Il détourna le regard avec un léger sanglot.

— Je suis probablement dans le vrai. Voilà le problème des comportements humains : une simple graine enfouie au fond du corps peut déceler une terre d’anxiété. Soulagez votre conscience, monsieur Newson. Peut-être qu’avec votre témoignage, nous serions dans la bonne voie.

*

« Seigneur, pardonnez notre terrible faiblesse et offrez-nous votre sainte aide. Ne vous y trompez pas : les mauvaises compagnies corrompent les bonnes mœurs. Ce soir, je diminuerai mon fils pour une raison qu’aucune humanité n'accepterait. Dieu de notre miséricorde, appréhendez notre acte diabolique. Nous parlons ici d’une effroyable vendetta. Au sein de la pénombre, mon corps ôtera l’âme d’un jeune garçon ; le moindre pardon venant de la bouche et du cœur mortel ne pourrait y apparaître. Toute lueur à ses noirceurs. Notre infanticide ne résulte que de la tristesse de notre capital. De manière radicale, immorale, nous voulions détruire notre famille pour créer un engouement autour de notre entreprise. Oui, vous saisissez bien le caractère déshumanisant de ce geste. Comprenez.

Comprenez que l’aveuglement des hommes reste d’approuver les ténèbres solaires,

Qu’attribue une forme alternative de la société au-dessus des nuages.

Le carnage apporte des réponses, l’agneau nourrit les tigres, les lésions ne semblent pas que foliaires.

Les fous ne datent jamais d’hier ; en somme, l’individu fabrique en lui une tâche, un doubleur,

Un être de chair qui ne distingue ni ombre ni lumière – excepté l’usage –,

Car toute nuance sera toujours mieux assimilée que les couleurs. »

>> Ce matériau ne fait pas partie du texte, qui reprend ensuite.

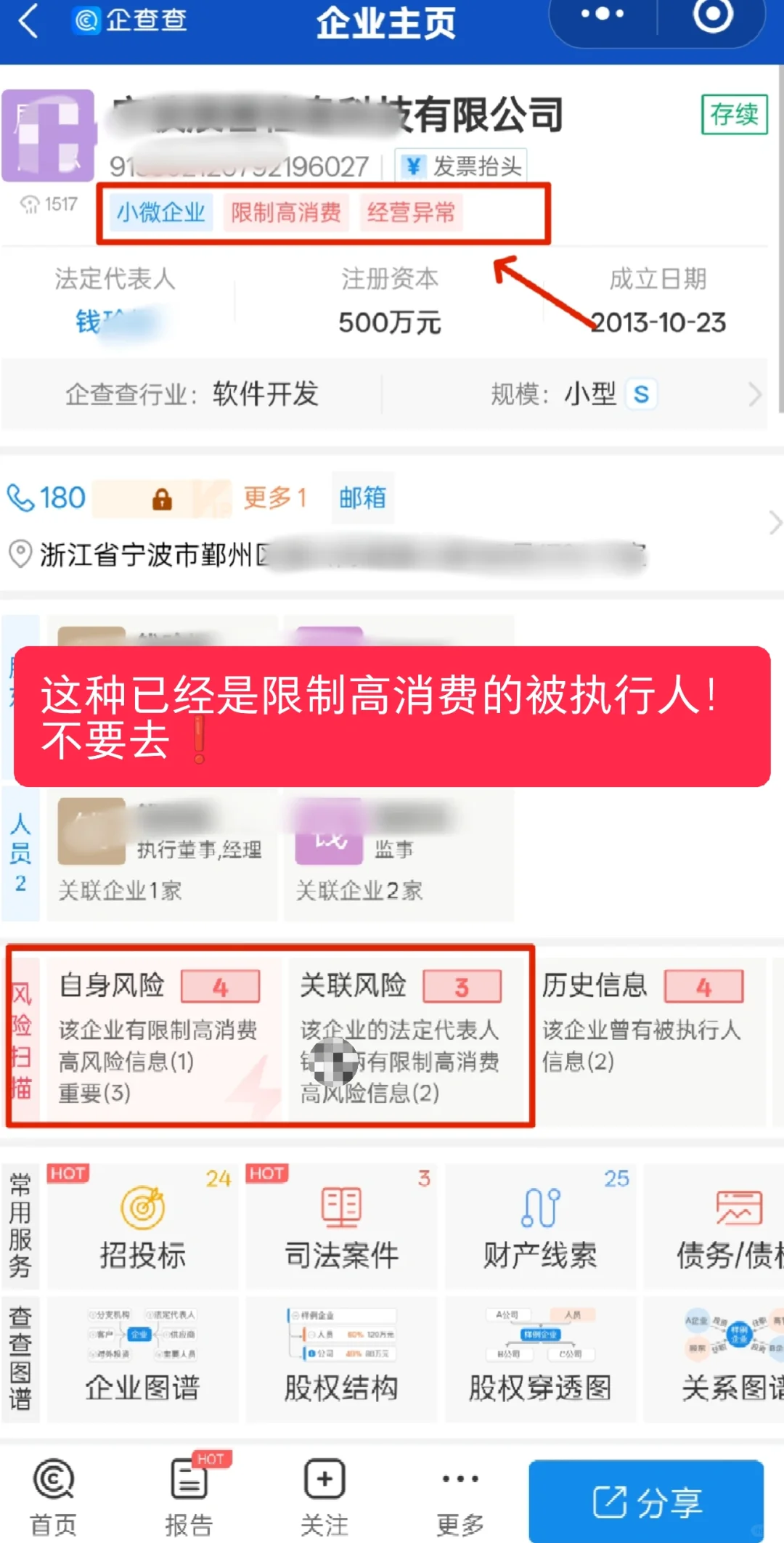
Task: Follow company via 关注 button
Action: pyautogui.click(x=324, y=1497)
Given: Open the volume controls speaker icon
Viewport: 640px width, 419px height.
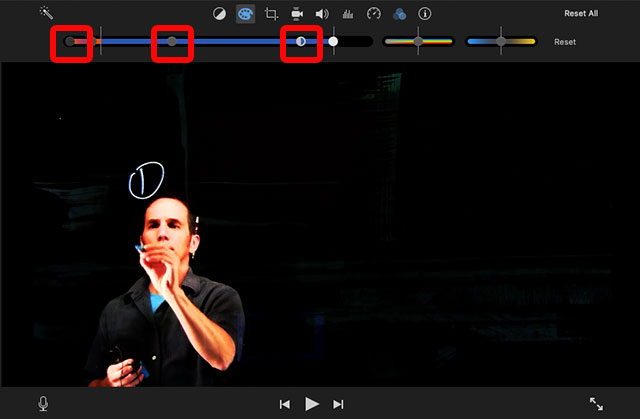Looking at the screenshot, I should click(322, 14).
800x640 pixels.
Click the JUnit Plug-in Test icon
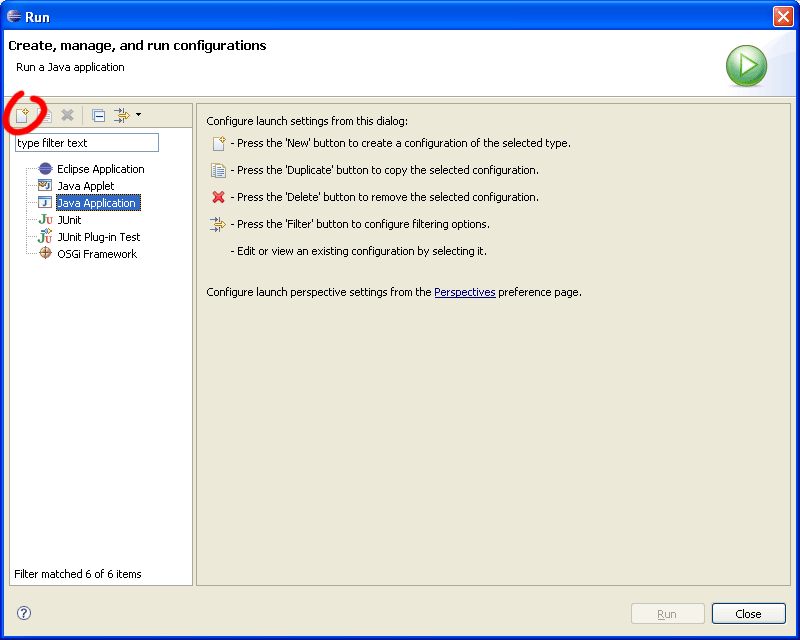(x=45, y=237)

L’air froid tombe sur mon sang chaud, je poursuis mon fils pour l’endormir dans les bras de Morphée. Les étoiles sont alignées, limites en symbiose. Cela en deviendrait presque poétique. Je donne un premier coup de batte dans le dos, j’entends un craquement tels les feuillages d’automne sous les pieds. Avec une étonnante rapidité, mon garçon se retrouve au sol, limité. Mon objectif se termine maintenant. Au milieu des pavés, du gravier, du gazon et des fleurs, nous pourrions y transcrire sur la route rougeâtre le succès sanglant de cette opération. Je pars en lui laissant un ventre qui alterne dans la respiration entre haut et bas.

À qui profite le crime ? Cela, vous le savez bien évidemment déjà.

Comprenez que les sources de chaleur ne seront jamais éteintes.

Questionnez-vous : doit-on combattre le mal par le mal ?

Ou suffit-il d’une unique lumière sous les ombrages pour briser l’amoral ?

Des ténèbres naît le néant que seule la mort aime dépeindre.